*What the task asks:*
Your task is to write out the full listing once more, exactly.

--- Given data Enclosed Below ---

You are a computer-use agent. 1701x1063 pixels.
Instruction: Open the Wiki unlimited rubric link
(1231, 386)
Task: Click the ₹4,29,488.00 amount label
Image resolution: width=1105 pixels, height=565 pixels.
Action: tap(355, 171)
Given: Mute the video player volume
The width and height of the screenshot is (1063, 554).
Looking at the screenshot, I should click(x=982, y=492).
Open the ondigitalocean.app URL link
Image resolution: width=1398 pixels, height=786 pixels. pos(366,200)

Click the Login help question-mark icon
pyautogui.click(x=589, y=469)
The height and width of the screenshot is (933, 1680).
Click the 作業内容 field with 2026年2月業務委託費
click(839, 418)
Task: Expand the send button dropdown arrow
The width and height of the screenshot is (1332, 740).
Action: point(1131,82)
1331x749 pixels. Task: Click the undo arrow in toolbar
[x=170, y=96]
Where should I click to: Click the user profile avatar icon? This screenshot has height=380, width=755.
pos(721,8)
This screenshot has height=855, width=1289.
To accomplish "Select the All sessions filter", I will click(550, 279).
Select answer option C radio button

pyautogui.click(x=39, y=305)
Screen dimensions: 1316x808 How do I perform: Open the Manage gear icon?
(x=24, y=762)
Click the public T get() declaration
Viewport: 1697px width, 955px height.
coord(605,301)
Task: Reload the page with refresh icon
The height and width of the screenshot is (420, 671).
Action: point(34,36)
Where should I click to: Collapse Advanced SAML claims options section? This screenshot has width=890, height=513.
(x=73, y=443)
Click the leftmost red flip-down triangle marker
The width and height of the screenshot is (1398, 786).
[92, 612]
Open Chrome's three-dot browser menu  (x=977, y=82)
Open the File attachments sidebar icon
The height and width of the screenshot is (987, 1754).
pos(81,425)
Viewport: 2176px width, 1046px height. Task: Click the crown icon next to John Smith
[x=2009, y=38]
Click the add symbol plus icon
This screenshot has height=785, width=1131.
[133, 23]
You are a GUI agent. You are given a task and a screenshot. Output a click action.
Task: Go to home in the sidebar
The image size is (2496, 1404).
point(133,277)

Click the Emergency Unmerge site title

--- End of Enclosed Given data ---

*Completed exercise:*
You are a computer-use agent. 1701x1063 pixels.
Instruction: Open the Wiki unlimited rubric link
(1231, 386)
Task: Click the ₹4,29,488.00 amount label
Image resolution: width=1105 pixels, height=565 pixels.
Action: tap(355, 171)
Given: Mute the video player volume
The width and height of the screenshot is (1063, 554).
Looking at the screenshot, I should click(x=982, y=492).
Open the ondigitalocean.app URL link
Image resolution: width=1398 pixels, height=786 pixels. pos(366,200)

Click the Login help question-mark icon
pyautogui.click(x=589, y=469)
The height and width of the screenshot is (933, 1680).
Click the 作業内容 field with 2026年2月業務委託費
click(839, 418)
Task: Expand the send button dropdown arrow
The width and height of the screenshot is (1332, 740).
Action: point(1131,82)
1331x749 pixels. Task: Click the undo arrow in toolbar
[x=170, y=96]
Where should I click to: Click the user profile avatar icon? This screenshot has height=380, width=755.
pos(721,8)
This screenshot has height=855, width=1289.
To accomplish "Select the All sessions filter", I will click(550, 279).
Select answer option C radio button

pyautogui.click(x=39, y=305)
Screen dimensions: 1316x808 How do I perform: Open the Manage gear icon?
(x=24, y=762)
Click the public T get() declaration
Viewport: 1697px width, 955px height.
coord(605,301)
Task: Reload the page with refresh icon
The height and width of the screenshot is (420, 671).
Action: point(34,36)
Where should I click to: Collapse Advanced SAML claims options section? This screenshot has width=890, height=513.
(x=73, y=443)
Click the leftmost red flip-down triangle marker
The width and height of the screenshot is (1398, 786).
[92, 612]
Open Chrome's three-dot browser menu  (x=977, y=82)
Open the File attachments sidebar icon
The height and width of the screenshot is (987, 1754).
pos(81,425)
Viewport: 2176px width, 1046px height. Task: Click the crown icon next to John Smith
[x=2009, y=38]
Click the add symbol plus icon
This screenshot has height=785, width=1131.
[133, 23]
You are a GUI agent. You are given a task and a screenshot. Output a click action.
Task: Go to home in the sidebar
The image size is (2496, 1404).
point(133,277)

Click the Emergency Unmerge site title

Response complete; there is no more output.